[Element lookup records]
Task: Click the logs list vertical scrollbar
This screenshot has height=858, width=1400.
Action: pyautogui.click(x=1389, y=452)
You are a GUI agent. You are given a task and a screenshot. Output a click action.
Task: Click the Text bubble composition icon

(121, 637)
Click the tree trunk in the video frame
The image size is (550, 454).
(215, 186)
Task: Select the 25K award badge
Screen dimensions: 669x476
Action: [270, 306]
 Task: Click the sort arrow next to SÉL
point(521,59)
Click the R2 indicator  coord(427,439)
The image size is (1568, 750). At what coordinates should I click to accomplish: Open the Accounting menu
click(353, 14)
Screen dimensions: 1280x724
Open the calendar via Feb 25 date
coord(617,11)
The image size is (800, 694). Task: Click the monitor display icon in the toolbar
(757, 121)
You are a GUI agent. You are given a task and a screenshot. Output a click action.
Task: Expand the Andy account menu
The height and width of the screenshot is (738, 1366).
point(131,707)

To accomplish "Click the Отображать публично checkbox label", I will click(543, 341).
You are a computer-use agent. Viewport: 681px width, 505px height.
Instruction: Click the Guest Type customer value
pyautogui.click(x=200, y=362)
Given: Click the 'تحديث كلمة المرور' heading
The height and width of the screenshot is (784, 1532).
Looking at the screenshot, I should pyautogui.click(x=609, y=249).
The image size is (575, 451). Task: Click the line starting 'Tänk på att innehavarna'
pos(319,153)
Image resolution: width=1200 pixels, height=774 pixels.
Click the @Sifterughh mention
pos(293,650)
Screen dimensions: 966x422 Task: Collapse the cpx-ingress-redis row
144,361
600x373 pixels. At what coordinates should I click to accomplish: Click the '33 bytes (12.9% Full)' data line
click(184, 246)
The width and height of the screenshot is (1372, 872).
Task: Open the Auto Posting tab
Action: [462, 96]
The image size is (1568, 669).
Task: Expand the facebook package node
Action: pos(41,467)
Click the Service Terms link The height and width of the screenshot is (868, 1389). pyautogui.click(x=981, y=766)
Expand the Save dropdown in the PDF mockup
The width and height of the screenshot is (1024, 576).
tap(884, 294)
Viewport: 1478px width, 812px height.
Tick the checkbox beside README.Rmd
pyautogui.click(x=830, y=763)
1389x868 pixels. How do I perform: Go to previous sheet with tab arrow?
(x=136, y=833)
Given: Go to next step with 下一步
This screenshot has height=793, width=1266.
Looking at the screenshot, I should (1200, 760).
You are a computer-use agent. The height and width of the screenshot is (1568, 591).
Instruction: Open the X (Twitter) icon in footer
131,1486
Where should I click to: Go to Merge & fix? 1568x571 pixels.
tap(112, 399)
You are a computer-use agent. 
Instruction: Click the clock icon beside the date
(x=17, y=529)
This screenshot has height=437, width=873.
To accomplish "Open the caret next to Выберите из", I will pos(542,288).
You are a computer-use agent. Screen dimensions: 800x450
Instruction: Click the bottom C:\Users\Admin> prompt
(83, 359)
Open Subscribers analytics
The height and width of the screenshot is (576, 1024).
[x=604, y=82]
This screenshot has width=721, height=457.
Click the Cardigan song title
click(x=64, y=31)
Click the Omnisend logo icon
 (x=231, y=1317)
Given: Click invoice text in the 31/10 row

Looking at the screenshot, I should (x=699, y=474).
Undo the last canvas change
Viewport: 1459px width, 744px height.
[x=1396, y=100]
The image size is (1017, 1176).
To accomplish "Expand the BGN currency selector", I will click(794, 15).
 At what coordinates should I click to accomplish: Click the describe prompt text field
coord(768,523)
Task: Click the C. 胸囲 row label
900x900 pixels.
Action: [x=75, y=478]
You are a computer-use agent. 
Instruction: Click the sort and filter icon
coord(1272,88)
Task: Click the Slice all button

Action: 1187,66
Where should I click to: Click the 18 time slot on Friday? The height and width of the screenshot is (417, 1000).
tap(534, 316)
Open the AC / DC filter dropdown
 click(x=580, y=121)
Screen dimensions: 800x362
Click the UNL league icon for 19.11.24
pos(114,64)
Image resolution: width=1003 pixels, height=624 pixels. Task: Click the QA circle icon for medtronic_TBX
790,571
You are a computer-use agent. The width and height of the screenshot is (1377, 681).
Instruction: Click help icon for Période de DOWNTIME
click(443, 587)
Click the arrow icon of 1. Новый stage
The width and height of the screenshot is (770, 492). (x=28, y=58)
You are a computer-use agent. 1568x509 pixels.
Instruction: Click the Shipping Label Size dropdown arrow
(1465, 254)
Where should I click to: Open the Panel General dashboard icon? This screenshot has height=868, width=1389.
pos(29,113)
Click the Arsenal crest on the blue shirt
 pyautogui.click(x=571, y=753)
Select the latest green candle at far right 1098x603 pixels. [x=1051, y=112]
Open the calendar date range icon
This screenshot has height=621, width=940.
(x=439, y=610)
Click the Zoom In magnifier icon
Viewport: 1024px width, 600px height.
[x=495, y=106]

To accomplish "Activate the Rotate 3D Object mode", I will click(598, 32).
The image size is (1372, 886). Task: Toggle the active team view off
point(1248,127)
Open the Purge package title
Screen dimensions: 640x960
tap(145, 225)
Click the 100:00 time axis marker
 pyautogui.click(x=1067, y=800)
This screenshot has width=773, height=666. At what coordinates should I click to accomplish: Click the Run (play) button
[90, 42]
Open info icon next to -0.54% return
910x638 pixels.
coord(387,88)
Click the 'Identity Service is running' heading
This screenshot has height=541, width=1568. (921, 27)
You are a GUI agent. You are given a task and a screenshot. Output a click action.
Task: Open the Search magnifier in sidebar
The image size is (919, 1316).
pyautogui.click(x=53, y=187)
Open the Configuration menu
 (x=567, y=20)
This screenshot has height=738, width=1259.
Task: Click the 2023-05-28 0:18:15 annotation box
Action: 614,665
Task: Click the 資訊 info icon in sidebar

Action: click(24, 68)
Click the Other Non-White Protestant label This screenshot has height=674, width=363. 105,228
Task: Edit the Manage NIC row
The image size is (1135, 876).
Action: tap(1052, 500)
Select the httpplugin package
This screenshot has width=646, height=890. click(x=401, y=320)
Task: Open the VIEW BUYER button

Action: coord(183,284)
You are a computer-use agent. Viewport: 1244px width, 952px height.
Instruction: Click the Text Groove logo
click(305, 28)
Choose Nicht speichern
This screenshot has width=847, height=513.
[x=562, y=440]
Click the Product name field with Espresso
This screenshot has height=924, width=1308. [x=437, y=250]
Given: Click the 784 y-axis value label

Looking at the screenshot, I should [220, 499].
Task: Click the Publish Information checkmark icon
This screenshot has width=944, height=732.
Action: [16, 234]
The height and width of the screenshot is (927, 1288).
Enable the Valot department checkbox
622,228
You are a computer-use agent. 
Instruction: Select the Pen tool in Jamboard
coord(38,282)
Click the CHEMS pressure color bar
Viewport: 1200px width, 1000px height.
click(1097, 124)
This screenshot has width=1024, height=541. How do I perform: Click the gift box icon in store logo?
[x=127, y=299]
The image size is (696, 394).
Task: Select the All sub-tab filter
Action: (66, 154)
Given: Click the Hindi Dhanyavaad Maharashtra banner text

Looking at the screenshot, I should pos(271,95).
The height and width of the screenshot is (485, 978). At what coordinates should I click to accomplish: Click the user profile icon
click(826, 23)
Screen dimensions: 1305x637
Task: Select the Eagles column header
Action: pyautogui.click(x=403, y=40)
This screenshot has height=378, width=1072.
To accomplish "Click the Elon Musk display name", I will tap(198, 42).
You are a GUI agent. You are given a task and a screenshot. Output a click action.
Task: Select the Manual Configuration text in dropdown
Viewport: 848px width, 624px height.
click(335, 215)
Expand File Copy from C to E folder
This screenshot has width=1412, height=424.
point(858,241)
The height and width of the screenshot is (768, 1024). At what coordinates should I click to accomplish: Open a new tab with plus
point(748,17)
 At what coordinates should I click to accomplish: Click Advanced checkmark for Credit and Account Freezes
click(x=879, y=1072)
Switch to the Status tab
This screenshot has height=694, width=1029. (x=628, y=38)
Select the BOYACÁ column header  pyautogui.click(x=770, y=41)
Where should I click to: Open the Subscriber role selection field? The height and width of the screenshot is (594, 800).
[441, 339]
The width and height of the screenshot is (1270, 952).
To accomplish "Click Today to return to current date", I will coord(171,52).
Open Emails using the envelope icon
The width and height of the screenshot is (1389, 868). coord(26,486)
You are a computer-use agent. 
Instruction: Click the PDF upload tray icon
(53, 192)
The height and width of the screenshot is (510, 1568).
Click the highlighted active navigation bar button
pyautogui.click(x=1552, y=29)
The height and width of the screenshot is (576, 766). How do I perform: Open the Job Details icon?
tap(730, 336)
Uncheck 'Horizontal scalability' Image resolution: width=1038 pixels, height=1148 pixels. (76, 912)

## YOUR TASK
Write out the material again from the line with "prompt text field" to the line with "pyautogui.click(x=1067, y=800)", changing "Instruction" to "Directive" and leaving everything else unchanged.

## TASK OUTPUT
 At what coordinates should I click to accomplish: Click the describe prompt text field
coord(768,523)
Task: Click the C. 胸囲 row label
900x900 pixels.
Action: [x=75, y=478]
You are a computer-use agent. 
Directive: Click the sort and filter icon
coord(1272,88)
Task: Click the Slice all button

Action: 1187,66
Where should I click to: Click the 18 time slot on Friday? The height and width of the screenshot is (417, 1000).
tap(534, 316)
Open the AC / DC filter dropdown
 click(x=580, y=121)
Screen dimensions: 800x362
Click the UNL league icon for 19.11.24
pos(114,64)
Image resolution: width=1003 pixels, height=624 pixels. Task: Click the QA circle icon for medtronic_TBX
790,571
You are a computer-use agent. The width and height of the screenshot is (1377, 681).
Directive: Click help icon for Période de DOWNTIME
click(443, 587)
Click the arrow icon of 1. Новый stage
The width and height of the screenshot is (770, 492). (x=28, y=58)
You are a computer-use agent. 1568x509 pixels.
Directive: Click the Shipping Label Size dropdown arrow
(1465, 254)
Where should I click to: Open the Panel General dashboard icon? This screenshot has height=868, width=1389.
pos(29,113)
Click the Arsenal crest on the blue shirt
 pyautogui.click(x=571, y=753)
Select the latest green candle at far right 1098x603 pixels. [x=1051, y=112]
Open the calendar date range icon
This screenshot has height=621, width=940.
(x=439, y=610)
Click the Zoom In magnifier icon
Viewport: 1024px width, 600px height.
[x=495, y=106]

To accomplish "Activate the Rotate 3D Object mode", I will click(598, 32).
The image size is (1372, 886). Task: Toggle the active team view off
point(1248,127)
Open the Purge package title
Screen dimensions: 640x960
tap(145, 225)
Click the 100:00 time axis marker
 pyautogui.click(x=1067, y=800)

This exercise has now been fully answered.